- FRAGMENT TEKSTU -
..........

Liczba graczy: 2-4 osoby

Czas: 40-60 min.

Wiek: od 10 lat

Cena: od 100 zł

Grę poleca: Andrzej Andy Kaczor

 

Gizmos jest bardzo dobrym przykładem jak połączyć miłe dla oka wrażenia wizualne oraz ciekawe mechaniki. Podajnik na kulki wraz z ich torem czyni z tej gry naprawdę ciekawą wizualnie pozycję. Dlaczego? Otóż dlatego, że sam podajnik to duże „pudełko” do którego wrzucamy plastikowe kulki, a te z niego „wyjeżdżają” po specjalnych szynach. Gra polega na odpowiednim kupowaniu nowych maszyn oraz sprawnego ich wykorzystywania. Tak naprawdę to nic innego jak tworzenie dobrze działającego silniczka, który będzie się sam coraz bardziej napędzać. Ot dla przykładu, jeśli pobierzemy niebieską kulkę to maszyna którą wcześniej zakupiliśmy pozwoli nam na pobranie kolejnego elementu z podajnika. Inna zaś pozwoli nam na wylosowanie kuli z „pudła z kulkami” kiedy pobieramy niebieską kulkę z podajnika. I tak na koniec okazuje się że pobierając jedną bilę z podajnika czy robiąc inną akcję robimy przy okazji pięć innych. Działa to świetnie i daje masę frajdy.

Plusy

  • szybka rozgrywka
  • proste zasady
  • daje masę frajdy
  • tania

Minusy

  • czysta mechanicznie gra, brak tu klimatu
  • może się dłużyć przy 4 osobach

 

 

 

Gloom: Gra karciana / narracyjna

Liczba graczy: 2 do 5

Czas: ok. 60 min.

Wiek: od 13 lat

Cena: ok. 65 zł

Zastrzeżenie – wydawnictwo ogłosiło koniec nakładu, jednak gra nadal jest dostępna w sklepach.

..........

- POLECENIE -
Wypisz wszystkie plusy gry Gizmos wymienione we fragmencie tekstu. Wykaz to osobny materiał, niezwiązany z fragmentem tekstu.

- Zapisy lokalizowania słów i elementów -
..........

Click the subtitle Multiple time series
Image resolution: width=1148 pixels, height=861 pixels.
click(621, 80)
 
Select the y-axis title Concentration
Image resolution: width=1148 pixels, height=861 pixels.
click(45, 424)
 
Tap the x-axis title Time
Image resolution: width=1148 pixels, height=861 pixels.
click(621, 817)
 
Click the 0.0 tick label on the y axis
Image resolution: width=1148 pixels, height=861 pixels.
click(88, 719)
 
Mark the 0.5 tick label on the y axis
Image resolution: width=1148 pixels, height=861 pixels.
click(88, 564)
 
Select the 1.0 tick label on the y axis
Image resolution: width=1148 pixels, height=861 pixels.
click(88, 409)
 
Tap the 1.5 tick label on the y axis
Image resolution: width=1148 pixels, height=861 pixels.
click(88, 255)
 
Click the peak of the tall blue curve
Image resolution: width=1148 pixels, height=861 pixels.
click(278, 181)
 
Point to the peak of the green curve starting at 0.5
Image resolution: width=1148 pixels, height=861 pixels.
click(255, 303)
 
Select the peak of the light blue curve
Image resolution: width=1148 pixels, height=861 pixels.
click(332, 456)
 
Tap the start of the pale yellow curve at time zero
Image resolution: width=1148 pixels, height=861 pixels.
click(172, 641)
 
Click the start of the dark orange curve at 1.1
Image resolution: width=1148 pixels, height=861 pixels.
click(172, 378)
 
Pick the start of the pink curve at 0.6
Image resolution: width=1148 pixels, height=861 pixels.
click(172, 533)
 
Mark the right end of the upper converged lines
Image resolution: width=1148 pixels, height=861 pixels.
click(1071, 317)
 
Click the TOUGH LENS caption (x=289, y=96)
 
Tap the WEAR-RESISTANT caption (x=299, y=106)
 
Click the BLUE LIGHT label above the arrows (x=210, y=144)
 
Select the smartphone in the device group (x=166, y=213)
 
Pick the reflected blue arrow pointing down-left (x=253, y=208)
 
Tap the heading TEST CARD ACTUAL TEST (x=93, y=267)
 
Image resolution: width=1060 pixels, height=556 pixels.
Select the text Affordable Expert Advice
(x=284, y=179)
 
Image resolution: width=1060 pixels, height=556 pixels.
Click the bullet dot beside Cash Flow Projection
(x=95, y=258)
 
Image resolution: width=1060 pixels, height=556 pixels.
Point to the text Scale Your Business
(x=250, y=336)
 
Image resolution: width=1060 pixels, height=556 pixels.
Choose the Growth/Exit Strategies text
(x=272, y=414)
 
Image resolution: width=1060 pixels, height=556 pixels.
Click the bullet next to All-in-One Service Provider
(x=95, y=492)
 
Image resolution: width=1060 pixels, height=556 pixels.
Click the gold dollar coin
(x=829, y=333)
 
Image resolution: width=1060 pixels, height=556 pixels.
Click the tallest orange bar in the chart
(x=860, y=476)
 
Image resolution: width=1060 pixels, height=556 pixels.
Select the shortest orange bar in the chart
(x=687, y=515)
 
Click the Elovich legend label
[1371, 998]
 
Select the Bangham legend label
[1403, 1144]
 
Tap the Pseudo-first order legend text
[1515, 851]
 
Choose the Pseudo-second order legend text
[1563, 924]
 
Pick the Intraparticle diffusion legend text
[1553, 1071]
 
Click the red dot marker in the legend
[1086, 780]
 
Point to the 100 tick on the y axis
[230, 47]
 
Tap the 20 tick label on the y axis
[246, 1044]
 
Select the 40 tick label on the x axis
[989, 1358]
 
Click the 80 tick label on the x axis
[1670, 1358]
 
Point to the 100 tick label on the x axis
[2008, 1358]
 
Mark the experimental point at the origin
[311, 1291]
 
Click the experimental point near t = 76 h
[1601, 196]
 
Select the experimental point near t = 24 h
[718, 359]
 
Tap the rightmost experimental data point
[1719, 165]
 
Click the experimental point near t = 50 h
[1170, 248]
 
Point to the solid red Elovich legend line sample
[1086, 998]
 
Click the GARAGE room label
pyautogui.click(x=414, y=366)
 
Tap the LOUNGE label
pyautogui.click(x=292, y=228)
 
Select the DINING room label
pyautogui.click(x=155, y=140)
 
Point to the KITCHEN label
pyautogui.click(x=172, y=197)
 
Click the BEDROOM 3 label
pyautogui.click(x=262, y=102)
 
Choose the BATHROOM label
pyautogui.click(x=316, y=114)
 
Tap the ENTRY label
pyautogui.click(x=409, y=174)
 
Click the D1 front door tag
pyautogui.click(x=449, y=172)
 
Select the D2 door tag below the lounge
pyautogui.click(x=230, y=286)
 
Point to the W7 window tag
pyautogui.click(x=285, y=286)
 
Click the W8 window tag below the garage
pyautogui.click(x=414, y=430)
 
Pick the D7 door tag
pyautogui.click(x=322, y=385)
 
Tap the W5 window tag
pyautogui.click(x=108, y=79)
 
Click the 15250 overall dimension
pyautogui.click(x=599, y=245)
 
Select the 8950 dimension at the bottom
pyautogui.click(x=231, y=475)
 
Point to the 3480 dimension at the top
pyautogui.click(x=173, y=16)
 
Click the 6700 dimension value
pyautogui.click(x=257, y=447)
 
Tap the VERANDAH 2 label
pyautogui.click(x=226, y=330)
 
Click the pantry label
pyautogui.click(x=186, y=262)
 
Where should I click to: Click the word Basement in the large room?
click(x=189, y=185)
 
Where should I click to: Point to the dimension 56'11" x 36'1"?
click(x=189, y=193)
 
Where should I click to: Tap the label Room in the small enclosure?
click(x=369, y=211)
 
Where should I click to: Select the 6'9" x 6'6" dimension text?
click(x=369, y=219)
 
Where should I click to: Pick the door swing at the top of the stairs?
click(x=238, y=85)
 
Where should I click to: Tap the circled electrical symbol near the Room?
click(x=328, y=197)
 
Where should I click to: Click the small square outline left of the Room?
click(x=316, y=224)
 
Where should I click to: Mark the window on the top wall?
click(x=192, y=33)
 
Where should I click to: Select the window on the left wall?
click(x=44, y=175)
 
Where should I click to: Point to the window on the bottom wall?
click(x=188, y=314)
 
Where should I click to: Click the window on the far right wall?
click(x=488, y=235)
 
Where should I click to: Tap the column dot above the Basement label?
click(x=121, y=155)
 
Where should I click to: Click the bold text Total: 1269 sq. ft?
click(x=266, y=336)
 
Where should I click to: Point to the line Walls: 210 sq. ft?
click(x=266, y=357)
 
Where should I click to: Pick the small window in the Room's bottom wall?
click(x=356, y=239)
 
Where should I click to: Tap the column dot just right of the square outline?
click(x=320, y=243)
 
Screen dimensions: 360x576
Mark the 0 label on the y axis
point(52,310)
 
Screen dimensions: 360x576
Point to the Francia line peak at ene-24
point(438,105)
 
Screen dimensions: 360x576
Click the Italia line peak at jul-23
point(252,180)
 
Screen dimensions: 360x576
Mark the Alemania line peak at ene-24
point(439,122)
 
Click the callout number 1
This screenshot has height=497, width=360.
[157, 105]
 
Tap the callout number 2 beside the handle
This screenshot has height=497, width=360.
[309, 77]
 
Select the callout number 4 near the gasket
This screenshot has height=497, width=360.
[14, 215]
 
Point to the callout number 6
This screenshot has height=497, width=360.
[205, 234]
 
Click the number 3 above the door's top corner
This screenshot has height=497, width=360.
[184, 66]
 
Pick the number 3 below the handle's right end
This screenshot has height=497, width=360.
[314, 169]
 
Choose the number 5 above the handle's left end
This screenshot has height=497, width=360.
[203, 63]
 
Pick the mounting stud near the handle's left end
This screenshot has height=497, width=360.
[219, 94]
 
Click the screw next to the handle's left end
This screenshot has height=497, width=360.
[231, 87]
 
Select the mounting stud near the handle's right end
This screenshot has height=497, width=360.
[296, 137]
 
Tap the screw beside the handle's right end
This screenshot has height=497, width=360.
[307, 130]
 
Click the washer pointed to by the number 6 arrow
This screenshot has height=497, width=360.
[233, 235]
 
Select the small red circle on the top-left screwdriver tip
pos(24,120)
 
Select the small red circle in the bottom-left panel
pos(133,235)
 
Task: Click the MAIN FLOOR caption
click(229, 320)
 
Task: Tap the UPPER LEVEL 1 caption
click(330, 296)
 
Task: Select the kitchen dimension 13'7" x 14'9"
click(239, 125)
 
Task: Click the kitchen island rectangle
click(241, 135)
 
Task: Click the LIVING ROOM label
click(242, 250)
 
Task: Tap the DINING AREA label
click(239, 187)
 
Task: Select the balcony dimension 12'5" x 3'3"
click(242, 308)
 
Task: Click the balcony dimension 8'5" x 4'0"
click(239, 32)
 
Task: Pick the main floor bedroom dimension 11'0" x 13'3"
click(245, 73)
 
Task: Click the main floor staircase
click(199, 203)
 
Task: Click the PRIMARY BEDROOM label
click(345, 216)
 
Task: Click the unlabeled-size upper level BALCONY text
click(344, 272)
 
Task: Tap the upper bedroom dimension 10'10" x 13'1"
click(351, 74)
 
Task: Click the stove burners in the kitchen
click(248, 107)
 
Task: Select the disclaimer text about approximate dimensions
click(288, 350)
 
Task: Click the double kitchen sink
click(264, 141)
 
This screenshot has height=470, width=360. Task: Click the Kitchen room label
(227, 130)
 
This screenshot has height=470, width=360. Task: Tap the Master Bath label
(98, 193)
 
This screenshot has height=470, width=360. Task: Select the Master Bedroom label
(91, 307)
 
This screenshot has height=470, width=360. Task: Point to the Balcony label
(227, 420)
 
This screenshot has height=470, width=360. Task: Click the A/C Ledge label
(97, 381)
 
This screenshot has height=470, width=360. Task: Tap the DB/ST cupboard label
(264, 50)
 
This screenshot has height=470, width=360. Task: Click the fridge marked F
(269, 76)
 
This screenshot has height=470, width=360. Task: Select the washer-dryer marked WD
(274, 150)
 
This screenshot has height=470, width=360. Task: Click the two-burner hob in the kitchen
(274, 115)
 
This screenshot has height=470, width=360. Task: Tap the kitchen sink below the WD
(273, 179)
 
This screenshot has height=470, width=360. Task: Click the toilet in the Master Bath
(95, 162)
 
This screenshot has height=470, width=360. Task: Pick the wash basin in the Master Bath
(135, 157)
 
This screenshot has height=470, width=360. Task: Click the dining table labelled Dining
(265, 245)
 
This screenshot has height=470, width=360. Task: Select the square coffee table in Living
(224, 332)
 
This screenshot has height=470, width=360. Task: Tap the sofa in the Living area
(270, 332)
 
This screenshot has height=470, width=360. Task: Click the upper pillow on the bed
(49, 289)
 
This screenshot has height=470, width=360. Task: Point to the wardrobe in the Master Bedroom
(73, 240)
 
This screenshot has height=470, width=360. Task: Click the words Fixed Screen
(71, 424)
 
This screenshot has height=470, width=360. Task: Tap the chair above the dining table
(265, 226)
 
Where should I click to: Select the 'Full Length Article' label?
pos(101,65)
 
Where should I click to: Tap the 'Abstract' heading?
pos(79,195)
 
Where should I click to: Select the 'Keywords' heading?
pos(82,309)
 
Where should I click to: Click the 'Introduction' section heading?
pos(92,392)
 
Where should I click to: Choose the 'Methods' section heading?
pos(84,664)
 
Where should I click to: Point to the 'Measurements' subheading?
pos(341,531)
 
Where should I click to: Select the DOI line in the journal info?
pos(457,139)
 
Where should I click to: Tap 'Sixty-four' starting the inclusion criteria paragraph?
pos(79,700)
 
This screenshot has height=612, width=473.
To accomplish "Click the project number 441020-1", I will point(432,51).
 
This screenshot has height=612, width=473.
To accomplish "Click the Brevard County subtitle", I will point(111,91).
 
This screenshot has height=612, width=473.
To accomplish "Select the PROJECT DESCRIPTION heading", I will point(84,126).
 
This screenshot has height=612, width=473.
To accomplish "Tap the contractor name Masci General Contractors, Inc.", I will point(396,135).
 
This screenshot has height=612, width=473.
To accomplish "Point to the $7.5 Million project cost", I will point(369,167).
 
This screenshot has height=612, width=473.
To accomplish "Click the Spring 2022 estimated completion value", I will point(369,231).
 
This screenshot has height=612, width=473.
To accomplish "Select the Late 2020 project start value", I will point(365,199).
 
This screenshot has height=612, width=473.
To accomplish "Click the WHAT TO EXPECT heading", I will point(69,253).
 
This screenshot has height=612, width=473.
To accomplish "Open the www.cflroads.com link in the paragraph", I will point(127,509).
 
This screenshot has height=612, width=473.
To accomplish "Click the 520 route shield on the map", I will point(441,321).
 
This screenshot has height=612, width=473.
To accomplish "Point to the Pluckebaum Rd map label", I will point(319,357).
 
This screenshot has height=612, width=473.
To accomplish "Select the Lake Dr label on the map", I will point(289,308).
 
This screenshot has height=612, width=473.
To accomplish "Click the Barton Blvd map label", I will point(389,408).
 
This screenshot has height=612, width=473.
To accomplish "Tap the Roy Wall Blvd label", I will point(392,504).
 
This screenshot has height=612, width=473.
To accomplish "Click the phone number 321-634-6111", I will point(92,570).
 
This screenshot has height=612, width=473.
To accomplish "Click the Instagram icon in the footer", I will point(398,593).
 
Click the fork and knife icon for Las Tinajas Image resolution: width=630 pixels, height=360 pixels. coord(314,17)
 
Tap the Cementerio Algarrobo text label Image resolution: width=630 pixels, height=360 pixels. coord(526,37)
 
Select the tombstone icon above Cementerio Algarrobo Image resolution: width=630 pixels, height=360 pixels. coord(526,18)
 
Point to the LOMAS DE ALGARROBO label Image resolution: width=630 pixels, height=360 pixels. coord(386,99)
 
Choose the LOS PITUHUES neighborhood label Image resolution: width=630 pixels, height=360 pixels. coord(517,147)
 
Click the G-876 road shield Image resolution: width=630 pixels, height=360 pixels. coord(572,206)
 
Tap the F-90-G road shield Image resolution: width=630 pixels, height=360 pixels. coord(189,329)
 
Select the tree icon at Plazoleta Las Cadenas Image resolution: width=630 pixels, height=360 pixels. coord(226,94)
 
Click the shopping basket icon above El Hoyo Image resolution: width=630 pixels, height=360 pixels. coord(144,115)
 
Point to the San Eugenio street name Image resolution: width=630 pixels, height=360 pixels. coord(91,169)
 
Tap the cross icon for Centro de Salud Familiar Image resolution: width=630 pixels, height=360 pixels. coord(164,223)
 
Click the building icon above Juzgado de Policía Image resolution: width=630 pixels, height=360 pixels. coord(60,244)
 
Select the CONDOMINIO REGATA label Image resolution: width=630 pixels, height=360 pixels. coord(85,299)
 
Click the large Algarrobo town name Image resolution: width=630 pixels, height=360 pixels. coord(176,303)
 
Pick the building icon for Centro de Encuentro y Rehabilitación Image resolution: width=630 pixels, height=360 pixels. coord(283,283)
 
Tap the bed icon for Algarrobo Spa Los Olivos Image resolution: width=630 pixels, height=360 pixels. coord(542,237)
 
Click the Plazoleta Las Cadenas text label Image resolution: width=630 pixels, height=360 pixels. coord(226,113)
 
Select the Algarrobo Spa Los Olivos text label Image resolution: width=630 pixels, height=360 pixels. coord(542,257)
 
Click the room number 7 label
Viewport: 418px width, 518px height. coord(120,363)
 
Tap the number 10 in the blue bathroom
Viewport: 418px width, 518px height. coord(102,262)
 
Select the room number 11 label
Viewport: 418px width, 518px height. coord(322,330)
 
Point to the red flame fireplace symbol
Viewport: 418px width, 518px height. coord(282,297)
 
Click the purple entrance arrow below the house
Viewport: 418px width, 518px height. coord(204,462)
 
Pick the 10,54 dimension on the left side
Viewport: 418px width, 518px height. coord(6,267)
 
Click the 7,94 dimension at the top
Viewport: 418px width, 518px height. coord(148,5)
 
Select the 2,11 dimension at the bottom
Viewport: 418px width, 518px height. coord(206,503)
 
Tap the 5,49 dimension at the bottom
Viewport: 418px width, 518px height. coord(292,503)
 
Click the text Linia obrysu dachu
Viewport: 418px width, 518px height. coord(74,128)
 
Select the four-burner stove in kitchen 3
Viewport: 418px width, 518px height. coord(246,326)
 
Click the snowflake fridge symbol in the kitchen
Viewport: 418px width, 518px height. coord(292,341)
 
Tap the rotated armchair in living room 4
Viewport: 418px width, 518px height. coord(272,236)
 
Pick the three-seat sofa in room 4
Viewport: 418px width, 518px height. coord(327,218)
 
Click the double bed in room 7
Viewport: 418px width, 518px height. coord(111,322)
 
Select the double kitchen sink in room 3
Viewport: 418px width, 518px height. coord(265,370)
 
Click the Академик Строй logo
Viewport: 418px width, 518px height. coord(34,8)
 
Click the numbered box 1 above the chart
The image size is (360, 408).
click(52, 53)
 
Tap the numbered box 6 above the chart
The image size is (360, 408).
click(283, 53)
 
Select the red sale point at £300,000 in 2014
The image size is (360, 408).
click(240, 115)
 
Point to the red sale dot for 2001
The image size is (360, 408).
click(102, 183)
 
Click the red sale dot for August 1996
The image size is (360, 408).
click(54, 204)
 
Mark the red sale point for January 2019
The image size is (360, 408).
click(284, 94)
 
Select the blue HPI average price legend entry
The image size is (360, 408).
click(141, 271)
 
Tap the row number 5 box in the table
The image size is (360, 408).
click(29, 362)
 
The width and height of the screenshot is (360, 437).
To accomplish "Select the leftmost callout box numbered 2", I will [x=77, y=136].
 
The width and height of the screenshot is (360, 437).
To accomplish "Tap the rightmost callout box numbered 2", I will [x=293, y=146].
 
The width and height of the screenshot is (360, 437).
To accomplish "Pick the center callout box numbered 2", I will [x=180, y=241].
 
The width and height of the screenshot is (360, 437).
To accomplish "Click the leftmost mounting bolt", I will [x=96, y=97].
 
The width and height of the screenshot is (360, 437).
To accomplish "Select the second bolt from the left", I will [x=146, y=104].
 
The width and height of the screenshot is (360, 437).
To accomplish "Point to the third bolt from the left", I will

..........

- ODPOWIEDŹ -
- szybka rozgrywka
- proste zasady
- daje masę frajdy
- tania